Data: Begin

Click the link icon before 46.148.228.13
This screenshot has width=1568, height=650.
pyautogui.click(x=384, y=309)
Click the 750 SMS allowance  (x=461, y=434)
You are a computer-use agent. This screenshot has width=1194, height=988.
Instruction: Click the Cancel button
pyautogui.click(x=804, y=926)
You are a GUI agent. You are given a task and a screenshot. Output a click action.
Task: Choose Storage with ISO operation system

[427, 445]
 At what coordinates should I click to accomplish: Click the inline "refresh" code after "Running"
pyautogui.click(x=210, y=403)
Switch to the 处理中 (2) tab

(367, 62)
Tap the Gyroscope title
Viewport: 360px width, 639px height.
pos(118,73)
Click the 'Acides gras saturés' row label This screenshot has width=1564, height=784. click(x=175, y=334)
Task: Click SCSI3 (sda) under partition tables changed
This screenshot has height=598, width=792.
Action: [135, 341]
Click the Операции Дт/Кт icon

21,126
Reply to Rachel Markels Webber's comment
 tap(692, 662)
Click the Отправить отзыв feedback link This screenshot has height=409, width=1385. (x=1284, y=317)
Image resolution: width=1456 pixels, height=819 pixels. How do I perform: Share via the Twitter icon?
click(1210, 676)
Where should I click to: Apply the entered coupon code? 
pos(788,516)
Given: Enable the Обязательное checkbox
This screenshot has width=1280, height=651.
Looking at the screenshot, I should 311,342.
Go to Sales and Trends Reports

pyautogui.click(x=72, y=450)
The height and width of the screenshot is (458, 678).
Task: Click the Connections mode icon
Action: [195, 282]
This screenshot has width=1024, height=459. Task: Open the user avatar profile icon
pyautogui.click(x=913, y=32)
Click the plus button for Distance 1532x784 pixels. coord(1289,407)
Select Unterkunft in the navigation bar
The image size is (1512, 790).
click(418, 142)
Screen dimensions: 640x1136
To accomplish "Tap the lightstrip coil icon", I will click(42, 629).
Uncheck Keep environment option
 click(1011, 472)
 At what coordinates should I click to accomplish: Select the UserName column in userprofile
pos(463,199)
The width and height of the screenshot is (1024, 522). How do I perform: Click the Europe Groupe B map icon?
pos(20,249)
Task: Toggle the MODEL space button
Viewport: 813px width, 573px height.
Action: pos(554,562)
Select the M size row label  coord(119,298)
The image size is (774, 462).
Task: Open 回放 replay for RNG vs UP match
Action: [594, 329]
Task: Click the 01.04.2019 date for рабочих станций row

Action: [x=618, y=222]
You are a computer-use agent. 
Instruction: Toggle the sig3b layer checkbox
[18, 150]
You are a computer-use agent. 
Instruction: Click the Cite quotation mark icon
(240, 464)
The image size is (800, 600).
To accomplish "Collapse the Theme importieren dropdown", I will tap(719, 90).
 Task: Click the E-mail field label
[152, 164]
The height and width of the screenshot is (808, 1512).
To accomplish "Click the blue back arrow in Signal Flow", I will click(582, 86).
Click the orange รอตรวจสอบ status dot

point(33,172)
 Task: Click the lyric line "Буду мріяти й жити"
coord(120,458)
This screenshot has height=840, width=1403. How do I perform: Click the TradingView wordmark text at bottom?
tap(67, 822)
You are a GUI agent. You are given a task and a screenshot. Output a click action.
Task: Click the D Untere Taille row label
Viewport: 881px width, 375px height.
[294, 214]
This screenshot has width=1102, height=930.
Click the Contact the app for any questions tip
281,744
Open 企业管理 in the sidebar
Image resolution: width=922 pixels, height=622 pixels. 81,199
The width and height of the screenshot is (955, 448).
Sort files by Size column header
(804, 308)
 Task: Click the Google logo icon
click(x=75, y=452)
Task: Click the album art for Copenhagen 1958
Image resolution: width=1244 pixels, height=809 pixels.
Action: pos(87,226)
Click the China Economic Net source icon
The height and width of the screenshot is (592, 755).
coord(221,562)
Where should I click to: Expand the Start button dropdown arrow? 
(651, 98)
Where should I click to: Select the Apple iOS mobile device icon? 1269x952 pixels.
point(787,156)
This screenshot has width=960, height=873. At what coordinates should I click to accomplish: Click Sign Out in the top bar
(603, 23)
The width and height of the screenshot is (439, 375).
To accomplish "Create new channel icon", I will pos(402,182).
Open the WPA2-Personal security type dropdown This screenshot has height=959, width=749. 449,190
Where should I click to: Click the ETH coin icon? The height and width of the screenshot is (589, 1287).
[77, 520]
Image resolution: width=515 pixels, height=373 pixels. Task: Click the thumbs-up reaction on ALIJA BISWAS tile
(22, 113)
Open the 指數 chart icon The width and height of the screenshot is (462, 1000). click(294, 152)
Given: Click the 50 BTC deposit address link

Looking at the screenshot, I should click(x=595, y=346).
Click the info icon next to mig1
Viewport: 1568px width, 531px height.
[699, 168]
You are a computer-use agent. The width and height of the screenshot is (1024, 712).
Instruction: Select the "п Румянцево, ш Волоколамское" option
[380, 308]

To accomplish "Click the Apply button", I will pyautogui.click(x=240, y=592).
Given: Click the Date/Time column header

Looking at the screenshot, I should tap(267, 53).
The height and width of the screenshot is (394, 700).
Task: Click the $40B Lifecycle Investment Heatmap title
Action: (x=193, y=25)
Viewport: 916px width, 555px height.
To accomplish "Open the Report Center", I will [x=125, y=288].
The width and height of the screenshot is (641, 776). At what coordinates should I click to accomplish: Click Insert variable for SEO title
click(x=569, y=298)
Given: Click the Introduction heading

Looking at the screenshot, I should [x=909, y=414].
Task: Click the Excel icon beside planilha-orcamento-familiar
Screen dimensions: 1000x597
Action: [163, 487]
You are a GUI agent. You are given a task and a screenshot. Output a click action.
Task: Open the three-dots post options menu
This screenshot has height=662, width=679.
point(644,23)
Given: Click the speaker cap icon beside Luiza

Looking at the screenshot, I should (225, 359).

Data: End

**Requirement**:
Say every entry again, exactly as it reads.

**Response to the exercise**:
Click the link icon before 46.148.228.13
This screenshot has width=1568, height=650.
pyautogui.click(x=384, y=309)
Click the 750 SMS allowance  (x=461, y=434)
You are a computer-use agent. This screenshot has width=1194, height=988.
Instruction: Click the Cancel button
pyautogui.click(x=804, y=926)
You are a GUI agent. You are given a task and a screenshot. Output a click action.
Task: Choose Storage with ISO operation system

[427, 445]
 At what coordinates should I click to accomplish: Click the inline "refresh" code after "Running"
pyautogui.click(x=210, y=403)
Switch to the 处理中 (2) tab

(367, 62)
Tap the Gyroscope title
Viewport: 360px width, 639px height.
pos(118,73)
Click the 'Acides gras saturés' row label This screenshot has width=1564, height=784. click(x=175, y=334)
Task: Click SCSI3 (sda) under partition tables changed
This screenshot has height=598, width=792.
Action: [135, 341]
Click the Операции Дт/Кт icon

21,126
Reply to Rachel Markels Webber's comment
 tap(692, 662)
Click the Отправить отзыв feedback link This screenshot has height=409, width=1385. (x=1284, y=317)
Image resolution: width=1456 pixels, height=819 pixels. How do I perform: Share via the Twitter icon?
click(1210, 676)
Where should I click to: Apply the entered coupon code? 
pos(788,516)
Given: Enable the Обязательное checkbox
This screenshot has width=1280, height=651.
Looking at the screenshot, I should 311,342.
Go to Sales and Trends Reports

pyautogui.click(x=72, y=450)
The height and width of the screenshot is (458, 678).
Task: Click the Connections mode icon
Action: [195, 282]
This screenshot has width=1024, height=459. Task: Open the user avatar profile icon
pyautogui.click(x=913, y=32)
Click the plus button for Distance 1532x784 pixels. coord(1289,407)
Select Unterkunft in the navigation bar
The image size is (1512, 790).
click(418, 142)
Screen dimensions: 640x1136
To accomplish "Tap the lightstrip coil icon", I will click(42, 629).
Uncheck Keep environment option
 click(1011, 472)
 At what coordinates should I click to accomplish: Select the UserName column in userprofile
pos(463,199)
The width and height of the screenshot is (1024, 522). How do I perform: Click the Europe Groupe B map icon?
pos(20,249)
Task: Toggle the MODEL space button
Viewport: 813px width, 573px height.
Action: pos(554,562)
Select the M size row label  coord(119,298)
The image size is (774, 462).
Task: Open 回放 replay for RNG vs UP match
Action: [594, 329]
Task: Click the 01.04.2019 date for рабочих станций row

Action: [x=618, y=222]
You are a computer-use agent. 
Instruction: Toggle the sig3b layer checkbox
[18, 150]
You are a computer-use agent. 
Instruction: Click the Cite quotation mark icon
(240, 464)
The image size is (800, 600).
To accomplish "Collapse the Theme importieren dropdown", I will tap(719, 90).
 Task: Click the E-mail field label
[152, 164]
The height and width of the screenshot is (808, 1512).
To accomplish "Click the blue back arrow in Signal Flow", I will click(582, 86).
Click the orange รอตรวจสอบ status dot

point(33,172)
 Task: Click the lyric line "Буду мріяти й жити"
coord(120,458)
This screenshot has height=840, width=1403. How do I perform: Click the TradingView wordmark text at bottom?
tap(67, 822)
You are a GUI agent. You are given a task and a screenshot. Output a click action.
Task: Click the D Untere Taille row label
Viewport: 881px width, 375px height.
[294, 214]
This screenshot has width=1102, height=930.
Click the Contact the app for any questions tip
281,744
Open 企业管理 in the sidebar
Image resolution: width=922 pixels, height=622 pixels. 81,199
The width and height of the screenshot is (955, 448).
Sort files by Size column header
(804, 308)
 Task: Click the Google logo icon
click(x=75, y=452)
Task: Click the album art for Copenhagen 1958
Image resolution: width=1244 pixels, height=809 pixels.
Action: pos(87,226)
Click the China Economic Net source icon
The height and width of the screenshot is (592, 755).
coord(221,562)
Where should I click to: Expand the Start button dropdown arrow? 
(651, 98)
Where should I click to: Select the Apple iOS mobile device icon? 1269x952 pixels.
point(787,156)
This screenshot has width=960, height=873. At what coordinates should I click to accomplish: Click Sign Out in the top bar
(603, 23)
The width and height of the screenshot is (439, 375).
To accomplish "Create new channel icon", I will pos(402,182).
Open the WPA2-Personal security type dropdown This screenshot has height=959, width=749. 449,190
Where should I click to: Click the ETH coin icon? The height and width of the screenshot is (589, 1287).
[77, 520]
Image resolution: width=515 pixels, height=373 pixels. Task: Click the thumbs-up reaction on ALIJA BISWAS tile
(22, 113)
Open the 指數 chart icon The width and height of the screenshot is (462, 1000). click(294, 152)
Given: Click the 50 BTC deposit address link

Looking at the screenshot, I should click(x=595, y=346).
Click the info icon next to mig1
Viewport: 1568px width, 531px height.
[699, 168]
You are a computer-use agent. The width and height of the screenshot is (1024, 712).
Instruction: Select the "п Румянцево, ш Волоколамское" option
[380, 308]

To accomplish "Click the Apply button", I will pyautogui.click(x=240, y=592).
Given: Click the Date/Time column header

Looking at the screenshot, I should tap(267, 53).
The height and width of the screenshot is (394, 700).
Task: Click the $40B Lifecycle Investment Heatmap title
Action: (x=193, y=25)
Viewport: 916px width, 555px height.
To accomplish "Open the Report Center", I will [x=125, y=288].
The width and height of the screenshot is (641, 776). At what coordinates should I click to accomplish: Click Insert variable for SEO title
click(x=569, y=298)
Given: Click the Introduction heading

Looking at the screenshot, I should [x=909, y=414].
Task: Click the Excel icon beside planilha-orcamento-familiar
Screen dimensions: 1000x597
Action: [163, 487]
You are a GUI agent. You are given a task and a screenshot. Output a click action.
Task: Open the three-dots post options menu
This screenshot has height=662, width=679.
point(644,23)
Given: Click the speaker cap icon beside Luiza

Looking at the screenshot, I should (225, 359).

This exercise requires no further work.